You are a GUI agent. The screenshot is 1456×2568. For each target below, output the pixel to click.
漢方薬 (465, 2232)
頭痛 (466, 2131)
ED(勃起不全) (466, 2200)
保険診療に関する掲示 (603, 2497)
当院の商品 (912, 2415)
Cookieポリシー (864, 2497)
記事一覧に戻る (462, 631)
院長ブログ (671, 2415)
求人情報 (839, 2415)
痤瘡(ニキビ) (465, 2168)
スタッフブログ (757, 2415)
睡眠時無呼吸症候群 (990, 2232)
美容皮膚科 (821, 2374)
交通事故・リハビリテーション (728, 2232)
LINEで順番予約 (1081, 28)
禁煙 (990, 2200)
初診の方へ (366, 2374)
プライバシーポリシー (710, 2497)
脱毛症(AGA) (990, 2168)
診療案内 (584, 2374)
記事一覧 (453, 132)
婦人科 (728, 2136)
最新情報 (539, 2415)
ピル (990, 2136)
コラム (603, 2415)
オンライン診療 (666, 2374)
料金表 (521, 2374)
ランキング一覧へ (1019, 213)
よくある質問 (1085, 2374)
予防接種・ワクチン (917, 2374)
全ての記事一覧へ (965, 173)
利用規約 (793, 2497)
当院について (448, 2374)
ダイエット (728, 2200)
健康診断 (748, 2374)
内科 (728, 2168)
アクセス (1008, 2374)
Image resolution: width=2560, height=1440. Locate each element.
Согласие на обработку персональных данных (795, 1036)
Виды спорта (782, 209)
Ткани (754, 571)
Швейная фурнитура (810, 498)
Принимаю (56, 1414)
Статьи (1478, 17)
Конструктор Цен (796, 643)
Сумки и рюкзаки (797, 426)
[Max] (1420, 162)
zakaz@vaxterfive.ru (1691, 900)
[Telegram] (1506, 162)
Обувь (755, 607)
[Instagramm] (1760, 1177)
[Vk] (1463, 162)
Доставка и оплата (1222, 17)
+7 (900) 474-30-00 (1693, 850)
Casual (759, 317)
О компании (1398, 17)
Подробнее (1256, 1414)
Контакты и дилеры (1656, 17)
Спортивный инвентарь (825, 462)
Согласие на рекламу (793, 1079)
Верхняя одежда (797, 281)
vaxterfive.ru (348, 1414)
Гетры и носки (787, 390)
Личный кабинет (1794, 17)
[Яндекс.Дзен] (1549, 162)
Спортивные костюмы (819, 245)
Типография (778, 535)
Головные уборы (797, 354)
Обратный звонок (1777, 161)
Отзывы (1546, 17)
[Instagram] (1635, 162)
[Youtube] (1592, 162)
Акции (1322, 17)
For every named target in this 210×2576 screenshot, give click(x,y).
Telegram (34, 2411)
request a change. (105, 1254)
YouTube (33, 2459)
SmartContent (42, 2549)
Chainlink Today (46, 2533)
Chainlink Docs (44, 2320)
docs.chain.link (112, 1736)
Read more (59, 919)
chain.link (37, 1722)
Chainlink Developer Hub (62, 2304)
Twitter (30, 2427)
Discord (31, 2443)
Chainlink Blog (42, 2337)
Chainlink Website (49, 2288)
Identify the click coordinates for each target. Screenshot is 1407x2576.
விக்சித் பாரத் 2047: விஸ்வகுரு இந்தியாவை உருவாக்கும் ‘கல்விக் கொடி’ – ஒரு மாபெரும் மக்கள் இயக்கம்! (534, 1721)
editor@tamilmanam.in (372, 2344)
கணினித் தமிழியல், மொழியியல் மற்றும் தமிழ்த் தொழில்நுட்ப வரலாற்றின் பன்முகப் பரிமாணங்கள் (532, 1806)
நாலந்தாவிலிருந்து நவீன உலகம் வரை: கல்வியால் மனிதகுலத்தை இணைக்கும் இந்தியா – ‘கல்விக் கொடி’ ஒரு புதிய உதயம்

* WHAT TO WORK ON *
Please repeat every entry, exactly as it was written.

* WRITTEN ANSWER *
You are a GUI agent. The screenshot is 1456×2568. For each target below, output the pixel to click.
漢方薬 (465, 2232)
頭痛 (466, 2131)
ED(勃起不全) (466, 2200)
保険診療に関する掲示 (603, 2497)
当院の商品 (912, 2415)
Cookieポリシー (864, 2497)
記事一覧に戻る (462, 631)
院長ブログ (671, 2415)
求人情報 (839, 2415)
痤瘡(ニキビ) (465, 2168)
スタッフブログ (757, 2415)
睡眠時無呼吸症候群 (990, 2232)
美容皮膚科 (821, 2374)
交通事故・リハビリテーション (728, 2232)
LINEで順番予約 (1081, 28)
禁煙 (990, 2200)
初診の方へ (366, 2374)
プライバシーポリシー (710, 2497)
脱毛症(AGA) (990, 2168)
診療案内 (584, 2374)
記事一覧 (453, 132)
婦人科 (728, 2136)
最新情報 (539, 2415)
ピル (990, 2136)
コラム (603, 2415)
オンライン診療 (666, 2374)
料金表 (521, 2374)
ランキング一覧へ (1019, 213)
よくある質問 (1085, 2374)
予防接種・ワクチン (917, 2374)
全ての記事一覧へ (965, 173)
利用規約 (793, 2497)
当院について (448, 2374)
ダイエット (728, 2200)
健康診断 (748, 2374)
内科 (728, 2168)
アクセス (1008, 2374)
Image resolution: width=2560, height=1440. Locate each element.
Согласие на обработку персональных данных (795, 1036)
Виды спорта (782, 209)
Ткани (754, 571)
Швейная фурнитура (810, 498)
Принимаю (56, 1414)
Статьи (1478, 17)
Конструктор Цен (796, 643)
Сумки и рюкзаки (797, 426)
[Max] (1420, 162)
zakaz@vaxterfive.ru (1691, 900)
[Telegram] (1506, 162)
Обувь (755, 607)
[Instagramm] (1760, 1177)
[Vk] (1463, 162)
Доставка и оплата (1222, 17)
+7 (900) 474-30-00 (1693, 850)
Casual (759, 317)
О компании (1398, 17)
Подробнее (1256, 1414)
Контакты и дилеры (1656, 17)
Спортивный инвентарь (825, 462)
Согласие на рекламу (793, 1079)
Верхняя одежда (797, 281)
vaxterfive.ru (348, 1414)
Гетры и носки (787, 390)
Личный кабинет (1794, 17)
[Яндекс.Дзен] (1549, 162)
Спортивные костюмы (819, 245)
Типография (778, 535)
Головные уборы (797, 354)
Обратный звонок (1777, 161)
Отзывы (1546, 17)
[Instagram] (1635, 162)
[Youtube] (1592, 162)
Акции (1322, 17)
For every named target in this 210×2576 screenshot, give click(x,y).
Telegram (34, 2411)
request a change. (105, 1254)
YouTube (33, 2459)
SmartContent (42, 2549)
Chainlink Today (46, 2533)
Chainlink Docs (44, 2320)
docs.chain.link (112, 1736)
Read more (59, 919)
chain.link (37, 1722)
Chainlink Developer Hub (62, 2304)
Twitter (30, 2427)
Discord (31, 2443)
Chainlink Blog (42, 2337)
Chainlink Website (49, 2288)
Identify the click coordinates for each target. Screenshot is 1407x2576.
விக்சித் பாரத் 2047: விஸ்வகுரு இந்தியாவை உருவாக்கும் ‘கல்விக் கொடி’ – ஒரு மாபெரும் மக்கள் இயக்கம்! (534, 1721)
editor@tamilmanam.in (372, 2344)
கணினித் தமிழியல், மொழியியல் மற்றும் தமிழ்த் தொழில்நுட்ப வரலாற்றின் பன்முகப் பரிமாணங்கள் (532, 1806)
நாலந்தாவிலிருந்து நவீன உலகம் வரை: கல்வியால் மனிதகுலத்தை இணைக்கும் இந்தியா – ‘கல்விக் கொடி’ ஒரு புதிய உதயம்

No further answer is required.